### Exercise directions
Repeat only the lines below from the one containing "Where should I click to: Open the Administrator" through the one containing "Select the φ89", inclusive, exactly as written.

=== Section Start ===

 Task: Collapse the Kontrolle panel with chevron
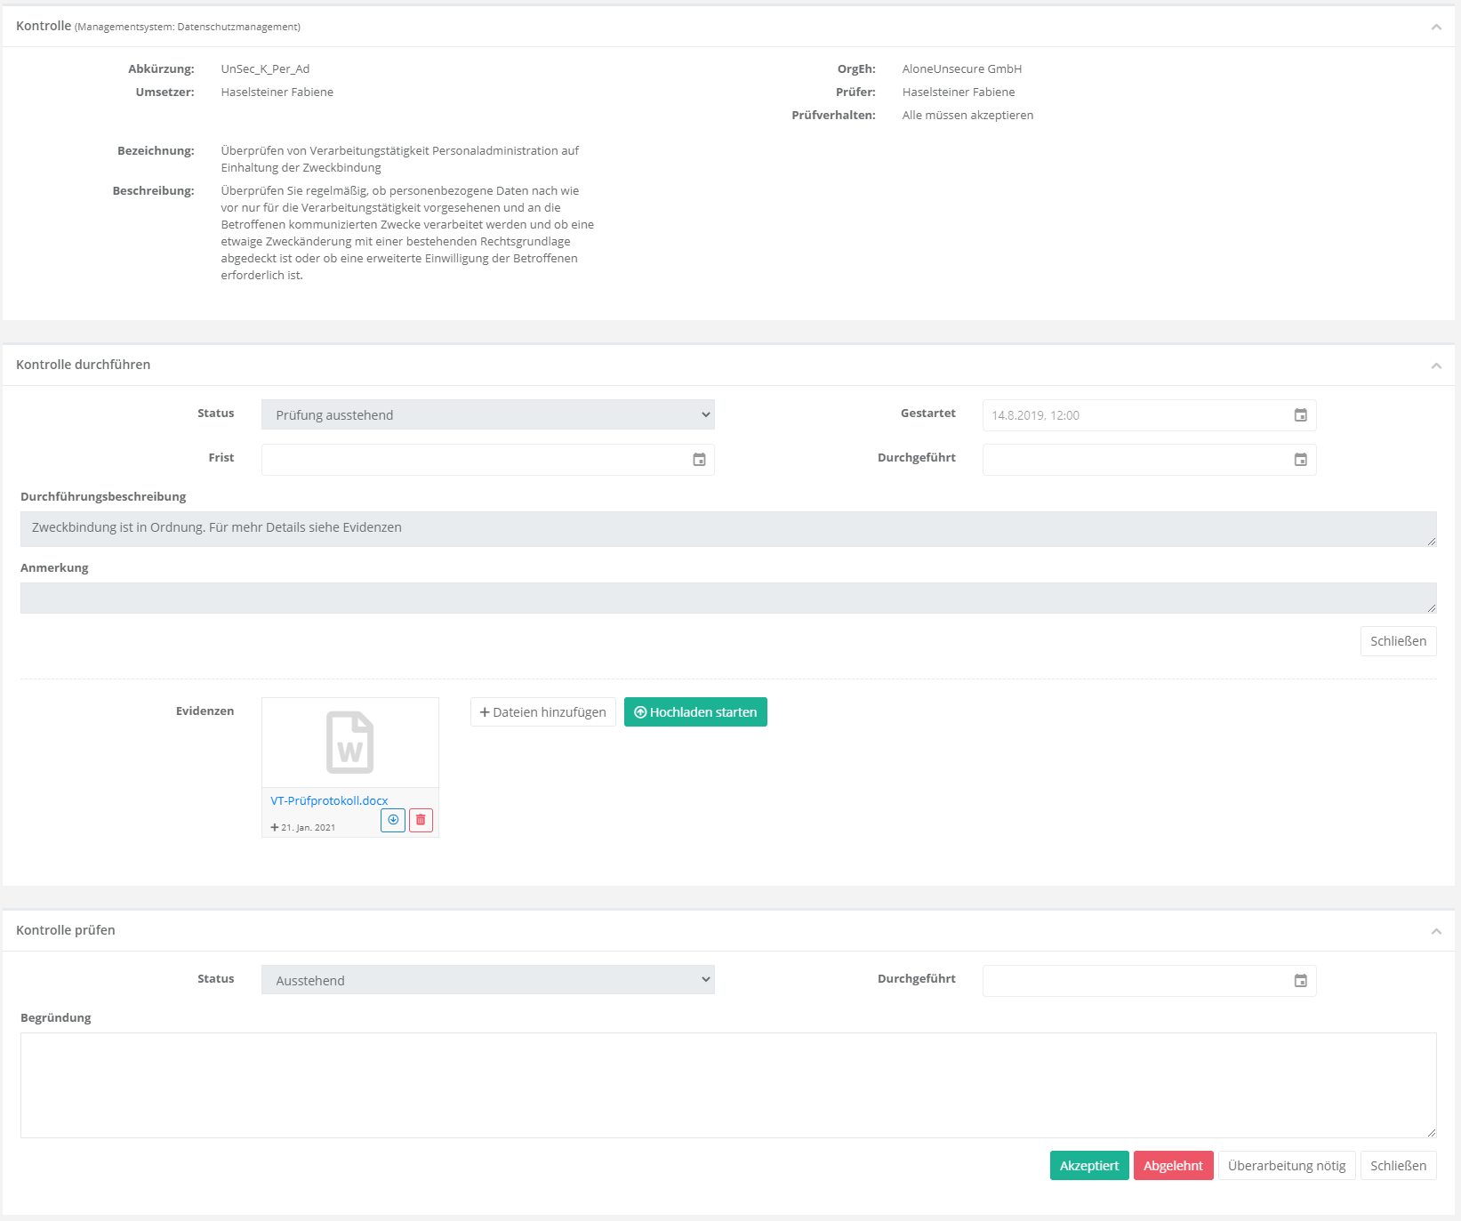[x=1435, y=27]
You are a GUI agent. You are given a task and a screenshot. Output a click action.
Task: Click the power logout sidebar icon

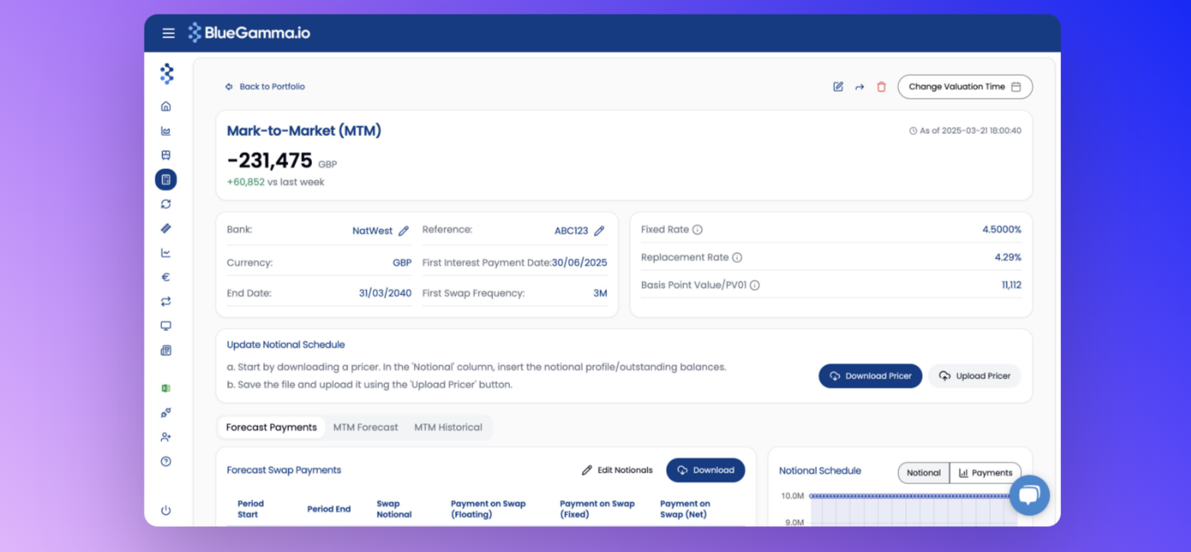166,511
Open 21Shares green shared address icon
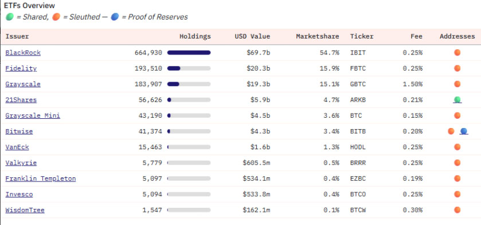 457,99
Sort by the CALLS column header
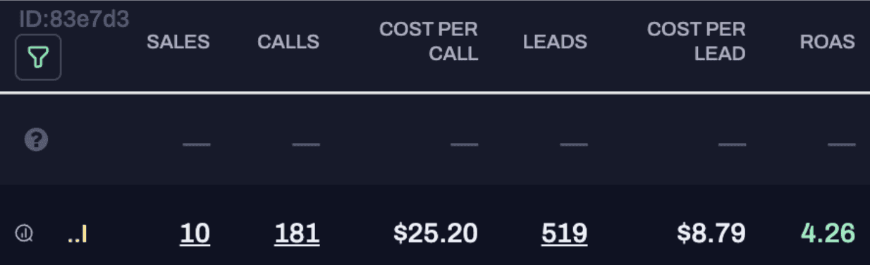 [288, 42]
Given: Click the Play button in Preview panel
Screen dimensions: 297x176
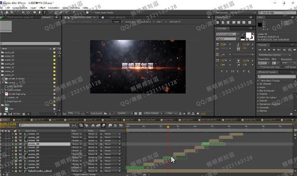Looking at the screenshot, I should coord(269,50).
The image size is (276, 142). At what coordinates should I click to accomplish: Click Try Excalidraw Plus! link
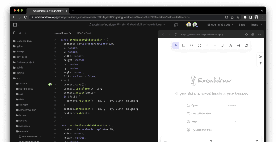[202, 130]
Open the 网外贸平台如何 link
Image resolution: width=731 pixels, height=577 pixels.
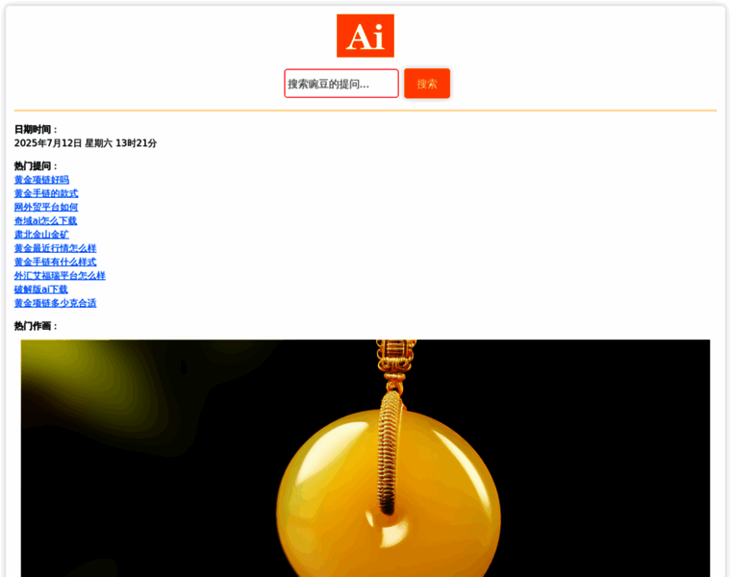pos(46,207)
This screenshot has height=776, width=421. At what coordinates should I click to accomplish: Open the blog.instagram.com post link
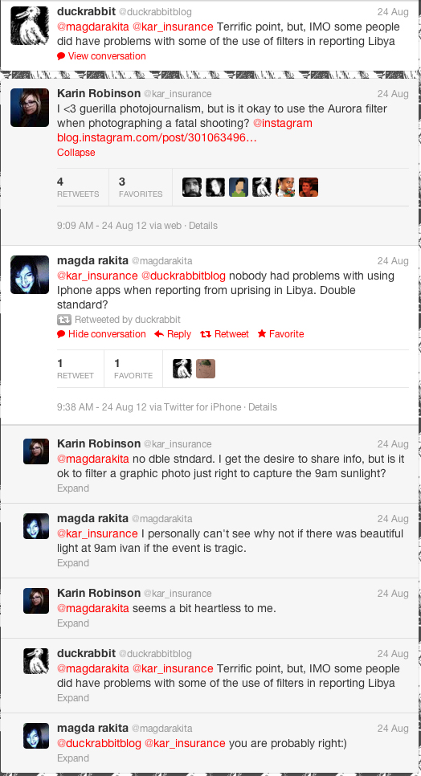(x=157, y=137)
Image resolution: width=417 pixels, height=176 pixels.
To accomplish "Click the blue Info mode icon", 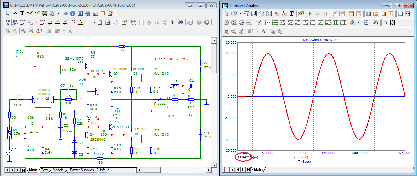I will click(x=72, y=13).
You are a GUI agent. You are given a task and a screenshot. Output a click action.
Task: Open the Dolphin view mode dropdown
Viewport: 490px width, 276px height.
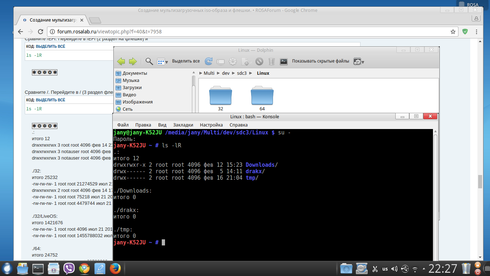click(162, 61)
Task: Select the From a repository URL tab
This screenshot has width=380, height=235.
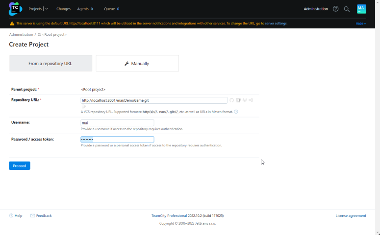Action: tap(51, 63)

=== Section End ===
=== Section Start ===

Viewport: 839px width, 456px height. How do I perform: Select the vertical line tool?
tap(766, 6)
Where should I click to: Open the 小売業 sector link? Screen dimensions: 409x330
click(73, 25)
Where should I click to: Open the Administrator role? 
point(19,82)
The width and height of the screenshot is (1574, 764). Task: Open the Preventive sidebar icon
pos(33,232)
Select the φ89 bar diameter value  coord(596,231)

=== Section End ===

### Written solution
Where should I click to: Open the Administrator role? 
point(19,82)
The width and height of the screenshot is (1574, 764). Task: Open the Preventive sidebar icon
pos(33,232)
Select the φ89 bar diameter value  coord(596,231)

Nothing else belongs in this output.